Work instruction
Go through the records and extract every line with the word "level".

Data extracts

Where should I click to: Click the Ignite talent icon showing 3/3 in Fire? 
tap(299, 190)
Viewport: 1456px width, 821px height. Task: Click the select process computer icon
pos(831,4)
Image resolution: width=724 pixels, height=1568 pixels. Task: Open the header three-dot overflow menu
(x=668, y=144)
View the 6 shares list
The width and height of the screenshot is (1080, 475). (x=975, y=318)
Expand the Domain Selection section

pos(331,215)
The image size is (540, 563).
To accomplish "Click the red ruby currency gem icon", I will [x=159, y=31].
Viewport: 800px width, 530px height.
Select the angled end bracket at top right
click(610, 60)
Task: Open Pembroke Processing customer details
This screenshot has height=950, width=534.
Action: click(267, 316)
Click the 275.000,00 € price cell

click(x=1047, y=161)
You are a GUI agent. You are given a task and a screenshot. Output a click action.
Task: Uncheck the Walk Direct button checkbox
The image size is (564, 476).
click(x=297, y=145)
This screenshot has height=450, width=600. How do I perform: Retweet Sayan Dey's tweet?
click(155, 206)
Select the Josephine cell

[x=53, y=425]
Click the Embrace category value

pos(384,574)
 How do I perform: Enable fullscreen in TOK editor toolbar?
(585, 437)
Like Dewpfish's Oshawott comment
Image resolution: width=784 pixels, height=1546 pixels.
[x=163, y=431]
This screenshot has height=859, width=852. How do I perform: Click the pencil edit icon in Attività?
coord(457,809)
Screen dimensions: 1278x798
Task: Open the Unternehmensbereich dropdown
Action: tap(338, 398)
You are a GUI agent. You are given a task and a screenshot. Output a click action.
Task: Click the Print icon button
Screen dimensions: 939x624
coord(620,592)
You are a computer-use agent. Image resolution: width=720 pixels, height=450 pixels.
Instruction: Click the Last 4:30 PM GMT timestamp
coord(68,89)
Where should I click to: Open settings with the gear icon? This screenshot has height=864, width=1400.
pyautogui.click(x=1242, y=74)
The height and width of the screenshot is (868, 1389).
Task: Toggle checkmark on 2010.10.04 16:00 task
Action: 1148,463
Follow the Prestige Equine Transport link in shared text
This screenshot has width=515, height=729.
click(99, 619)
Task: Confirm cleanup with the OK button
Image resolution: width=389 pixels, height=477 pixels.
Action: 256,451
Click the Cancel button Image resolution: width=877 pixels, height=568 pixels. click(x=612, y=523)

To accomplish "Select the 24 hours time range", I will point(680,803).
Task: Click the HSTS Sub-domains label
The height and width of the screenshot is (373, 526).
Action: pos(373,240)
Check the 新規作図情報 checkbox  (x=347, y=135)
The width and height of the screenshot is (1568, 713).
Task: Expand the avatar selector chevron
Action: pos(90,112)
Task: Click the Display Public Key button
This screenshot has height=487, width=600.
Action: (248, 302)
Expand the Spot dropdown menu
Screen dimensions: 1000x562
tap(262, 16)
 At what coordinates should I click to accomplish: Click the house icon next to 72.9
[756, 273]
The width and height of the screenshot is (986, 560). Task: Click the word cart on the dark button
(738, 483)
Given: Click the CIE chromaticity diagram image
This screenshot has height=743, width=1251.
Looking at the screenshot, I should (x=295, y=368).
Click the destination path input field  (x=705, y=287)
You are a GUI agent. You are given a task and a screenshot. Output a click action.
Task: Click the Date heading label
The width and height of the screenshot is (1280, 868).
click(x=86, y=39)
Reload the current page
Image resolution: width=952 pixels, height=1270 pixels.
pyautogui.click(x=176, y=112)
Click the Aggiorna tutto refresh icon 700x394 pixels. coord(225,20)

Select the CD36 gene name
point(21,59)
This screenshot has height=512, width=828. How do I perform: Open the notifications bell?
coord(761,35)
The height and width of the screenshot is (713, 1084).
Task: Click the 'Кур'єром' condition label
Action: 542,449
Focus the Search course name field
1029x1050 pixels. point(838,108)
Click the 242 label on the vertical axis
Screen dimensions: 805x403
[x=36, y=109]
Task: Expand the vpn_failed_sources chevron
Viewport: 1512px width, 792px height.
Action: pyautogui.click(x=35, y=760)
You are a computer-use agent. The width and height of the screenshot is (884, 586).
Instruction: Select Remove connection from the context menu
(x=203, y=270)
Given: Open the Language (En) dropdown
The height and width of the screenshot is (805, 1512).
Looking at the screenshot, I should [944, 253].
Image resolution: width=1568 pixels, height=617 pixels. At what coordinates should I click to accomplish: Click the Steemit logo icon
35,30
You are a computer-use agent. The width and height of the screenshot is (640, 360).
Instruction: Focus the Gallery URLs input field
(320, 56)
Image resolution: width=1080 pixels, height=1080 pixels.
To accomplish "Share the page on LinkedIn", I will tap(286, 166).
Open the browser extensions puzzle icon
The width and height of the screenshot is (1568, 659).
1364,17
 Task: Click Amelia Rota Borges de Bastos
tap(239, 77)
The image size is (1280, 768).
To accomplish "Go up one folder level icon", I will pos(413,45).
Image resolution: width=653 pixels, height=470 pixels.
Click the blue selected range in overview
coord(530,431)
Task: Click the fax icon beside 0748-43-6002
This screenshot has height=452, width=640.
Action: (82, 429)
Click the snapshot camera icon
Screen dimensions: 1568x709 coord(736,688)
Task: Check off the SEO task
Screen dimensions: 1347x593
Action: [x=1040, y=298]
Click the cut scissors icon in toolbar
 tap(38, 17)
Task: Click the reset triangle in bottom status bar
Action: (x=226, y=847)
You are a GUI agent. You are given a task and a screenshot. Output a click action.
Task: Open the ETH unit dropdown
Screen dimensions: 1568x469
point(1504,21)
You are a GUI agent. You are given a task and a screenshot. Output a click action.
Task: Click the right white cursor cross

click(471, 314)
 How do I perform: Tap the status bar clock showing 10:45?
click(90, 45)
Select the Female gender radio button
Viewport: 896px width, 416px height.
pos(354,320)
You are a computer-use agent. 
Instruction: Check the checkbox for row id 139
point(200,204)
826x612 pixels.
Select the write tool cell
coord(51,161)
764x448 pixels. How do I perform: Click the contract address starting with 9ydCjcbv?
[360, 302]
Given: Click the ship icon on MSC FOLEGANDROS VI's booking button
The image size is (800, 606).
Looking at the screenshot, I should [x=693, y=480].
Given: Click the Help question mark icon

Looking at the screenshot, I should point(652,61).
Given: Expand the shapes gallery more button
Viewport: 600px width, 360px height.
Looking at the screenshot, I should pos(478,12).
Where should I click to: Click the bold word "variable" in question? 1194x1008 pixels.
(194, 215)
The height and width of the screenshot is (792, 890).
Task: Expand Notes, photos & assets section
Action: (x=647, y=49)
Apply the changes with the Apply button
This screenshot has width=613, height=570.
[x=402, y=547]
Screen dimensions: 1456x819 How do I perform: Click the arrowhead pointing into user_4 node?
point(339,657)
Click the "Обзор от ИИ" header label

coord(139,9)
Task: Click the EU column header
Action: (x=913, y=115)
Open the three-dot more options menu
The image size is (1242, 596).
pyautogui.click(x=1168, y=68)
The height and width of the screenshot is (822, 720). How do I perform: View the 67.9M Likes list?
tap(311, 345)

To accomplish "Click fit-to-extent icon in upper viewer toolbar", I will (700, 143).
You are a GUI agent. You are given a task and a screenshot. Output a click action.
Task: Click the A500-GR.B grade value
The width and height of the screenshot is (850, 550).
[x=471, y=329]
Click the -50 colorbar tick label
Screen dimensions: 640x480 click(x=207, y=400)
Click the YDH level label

Output
To accomplish "Go up one folder level icon", I will pos(413,45).
Click the YDH level label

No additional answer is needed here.